Fuzzy rules are the core of fuzzy controllers, it is the key to determine the correction amount of the PI coefficient so that the system can achieve the expected optimization effect, on the basis of expert experience and practical experience of operators, and at the same time after a lot of simulation debugging, the fuzzy rule table of corrections ∆kp and ∆ki is obtained as shown in the Table 1.

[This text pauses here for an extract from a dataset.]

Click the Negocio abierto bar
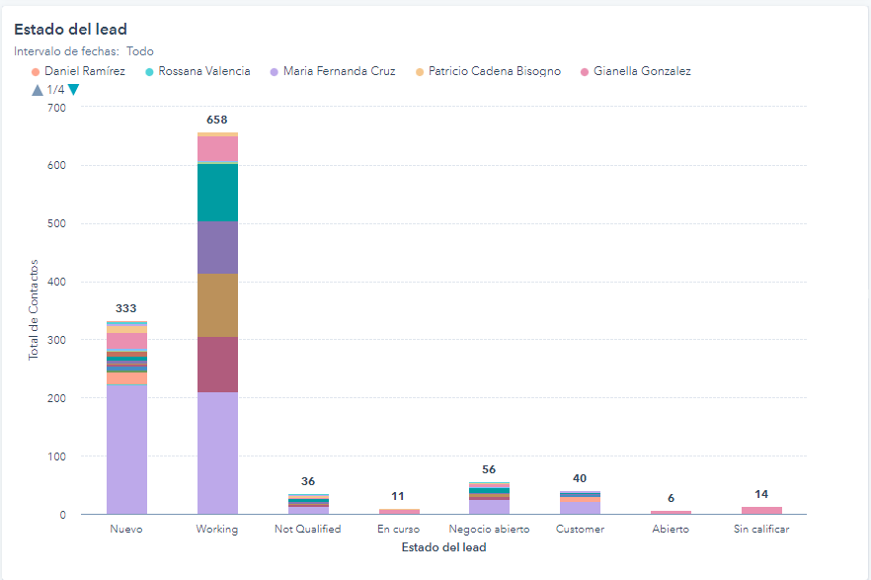 click(489, 500)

Table 1. Table of fuzzy rule for ∆kp and ∆ki

According to the above fuzzy rules, make the surface graph of ∆kp and ∆ki in Matlab, the distribution map of the changing surface is shown in Fig. a,b in Fig. 8, By observing the changes of parameters ∆kp and ∆ki with the input, the characteristics of fuzzy PI control can be clearly displayed.

Fig. 8.
figure 8

Out spatial surface of ∆kp and ∆ki

5 Simulation Verification

This article with the help of MATLAB/SimuLink to build the model of the switched reluctance motor direct instantaneous torque double closed-loop control system, adjust the conventional PI control and fuzzy PI control respectively, meanwhile, the simulation and comparative analysis of motor starting, speed mutation and load mutation are carried out. The motor used for the simulation is a three-phase 6/20 switched reluctance motor with permanent magnet and the parameters are shown in Table 2.

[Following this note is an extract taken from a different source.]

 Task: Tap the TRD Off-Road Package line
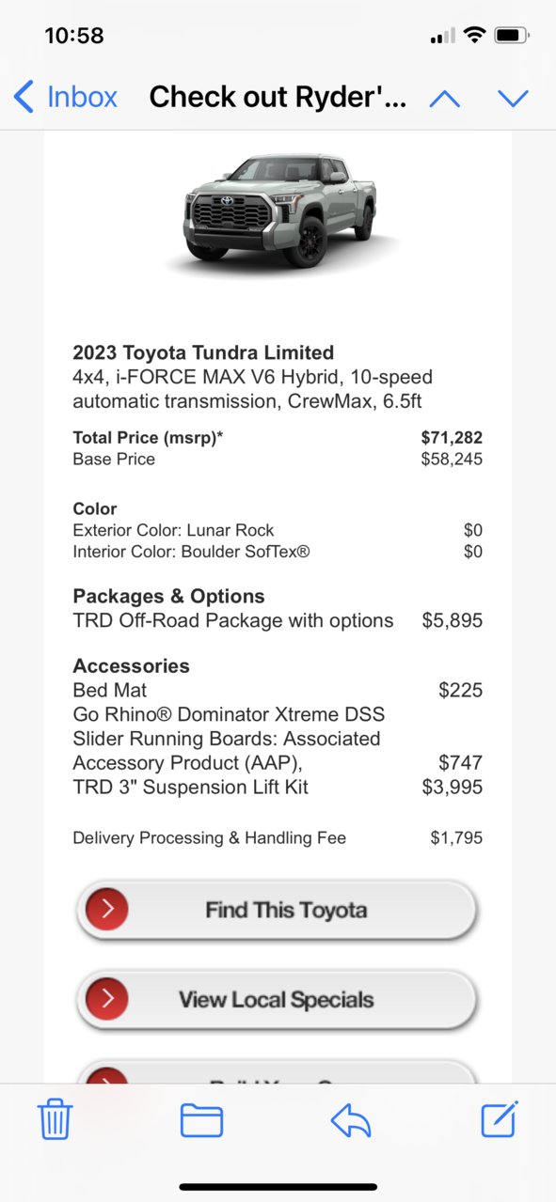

Table 2. The main parameters of 6/20 SRM

Figure 9 shows the comparison of the simulated speed curves when the motor load is 5N at a set speed of 500 r/min. The traditional PI controller arrive at the steady state in 0.034 s, while the fuzzy PI controller arrive at the steady state in 0.024 s.

Fig. 9.
figure 9

Comparison of simulated speed curves when the motor load is set to 5N at a set speed of 500 r/min

Figure 10 shows the comparison of the simulated speed curves when the motor load with a set speed of 500 r/min is abruptly changed. At 0.1s, the load abruptly changed from 0 N·m to 5 N·m, and at 0.2 s, it suddenly returned to 0 N·m. Finally, the traditional PI controller returns to steady state at 0.105 s and 0.218 s, while the fuzzy PI controller returns to steady state at 0.103 s and 0.215 s.

Fig. 10.
figure 10

Comparison of the simulated speed curves when the motor load with a set speed of 500 r/min

Figure 11 shows the comparison of simulation speed curves for sudden changes of motor no-load given speed between 500 and 300 r/min. At 0.1s, the given speed suddenly changes from 500 r/min to 300r/min, and at 0.2 s, it suddenly returns to 500 r/min. Finally, the traditional PI controller returns to steady state at 0.151 s and 0.222 s, while the fuzzy PI controller returns to steady state at 0.139 s and 0.216 s .

Fig. 11.
figure 11

Comparison of simulation speed curves for sudden changes of motor no-load given speed between 500 r/min and 300 r/min

6 Conclusion

A Fuzzy-PI controller is designed by using the fuzzy control algorithm combined with the PI control algorithm. It can make the PI parameters in the speed control system perform real-time self-adjustment. Using this fuzzy-PI controller can make the SRM speed control system respond faster, reduce overshoot, shorten the time required to return to a steady state, and high steady-state accuracy can be maintained. The stability of the double closed loop system in direct instantaneous torque control is improved. After simulation comparison, its comprehensive control performance is better than the traditional PI speed controller.